Andrea Tompa[1]


Media for criticism is transforming very quickly. Space for theater criticism is continuously shrinking in the newspapers and magazines in the past two decades. Theater magazines and journals are fighting for an audience and to sell printed copies. From TV and radio professional criticism disappears. Professional critics are less and less needed as stuff members. To be a professional critic might become a hobby, but not a career.

And virtual space is also widening: lots of new forms and forums are open for criticism, for opinion, for likes and dislikes. Blogs, community pages, comments are taking the role of criticism. Amateur critics become more and more important even for the theater makers, for the box office, for PR materials. Are indeed all opinions equal?

Is this an anti-elite, or anti-intellectual era where professional criticism is no longer a unique voice to be listened to? Is this process just one of the outcomes of the diminishing hegemony of print press or we witness the transformation of the role of criticism in general? Is there a rupture between audience and professional critics? Is this democratization of culture? New forms would simplify professional criticism which is becoming just a „like” or „dislike”?

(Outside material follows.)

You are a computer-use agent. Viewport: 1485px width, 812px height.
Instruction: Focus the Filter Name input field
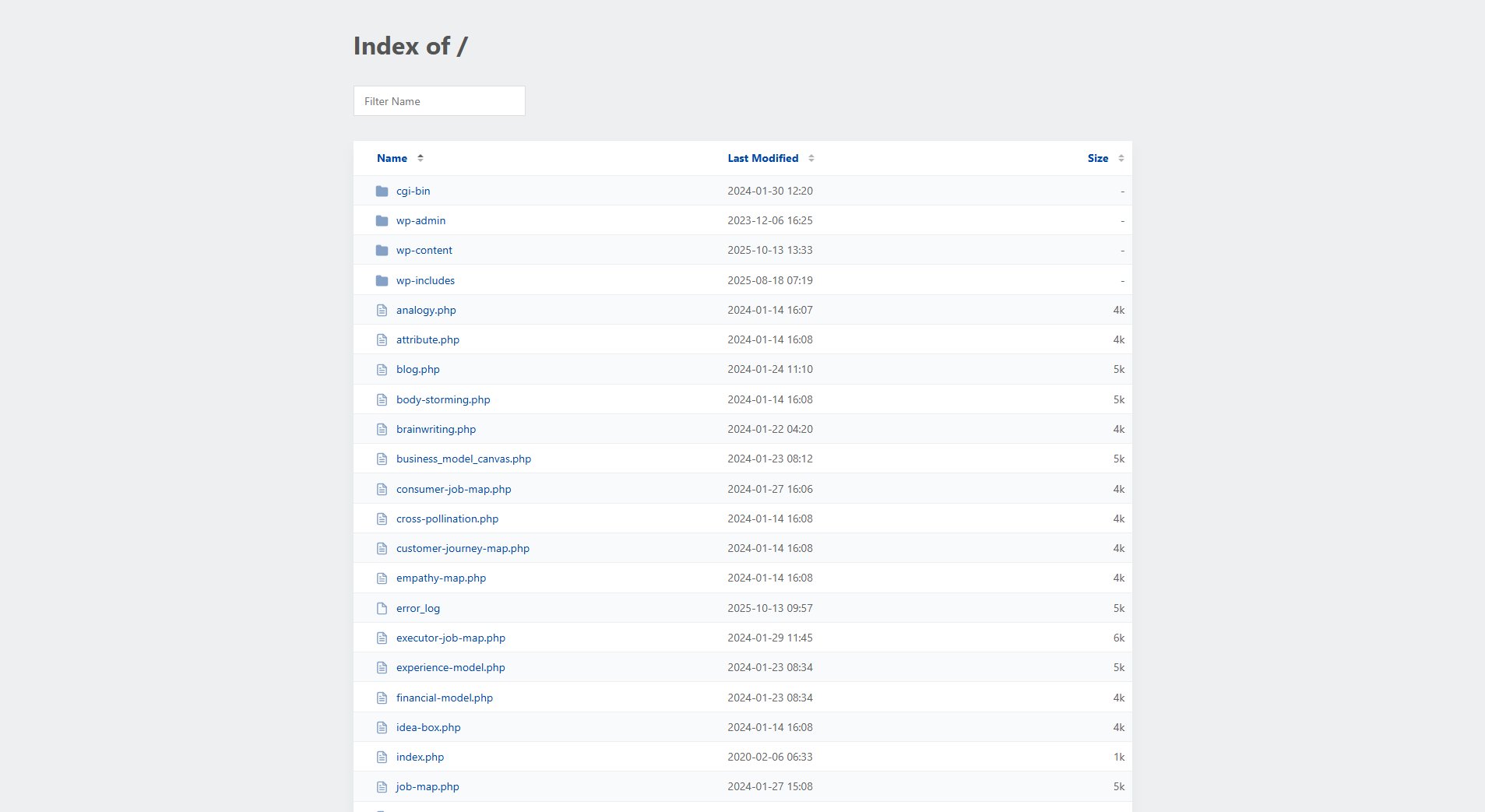439,101
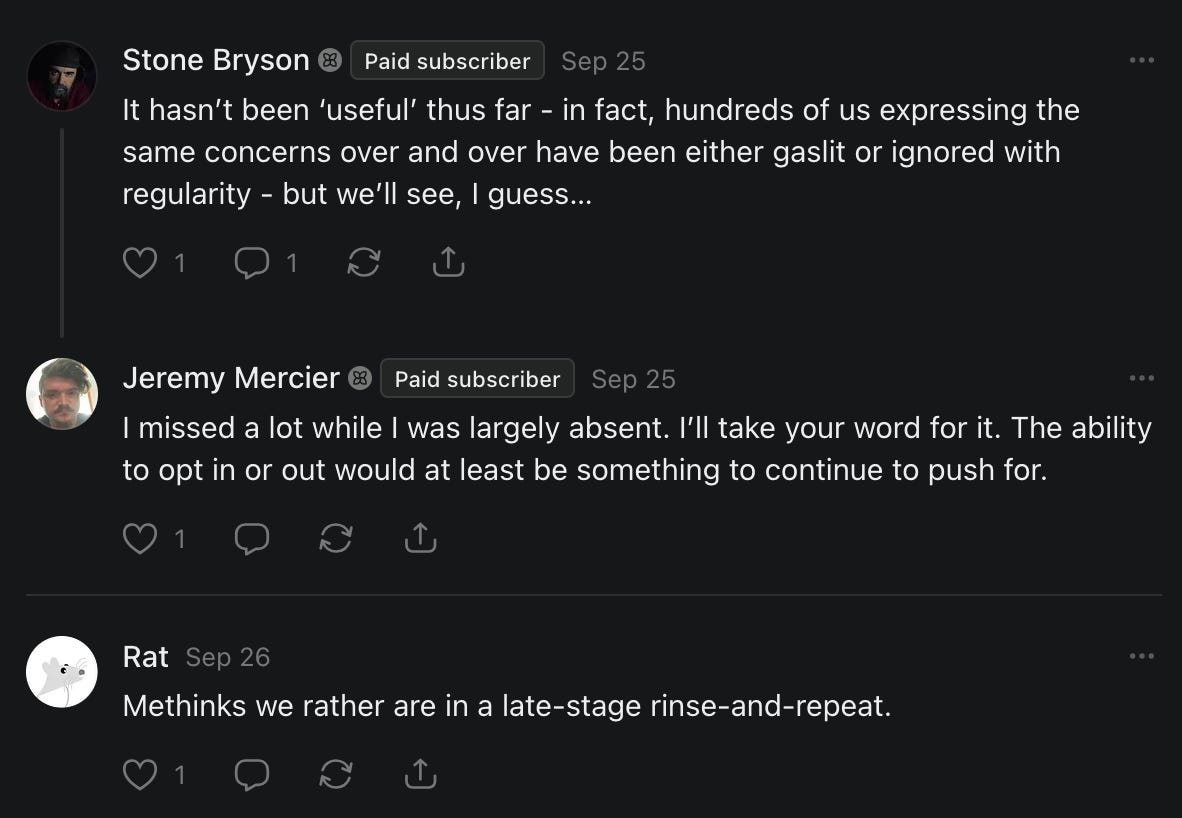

[1] Andrea Tompa, PhD (1971) is a Hungarian theatre critic, researcher and writer. Her main field of interest is contemporary Hungarian, Russian and East European theatre and drama. She is the editor of the theatre magazine SZINHAZ (Theatre). Since fall 2009 she is the president of the Hungarian Theatre Critics’ Association, and also an academic at Babes-Bolyai University, Cluj, Romania. She is the author of two novels.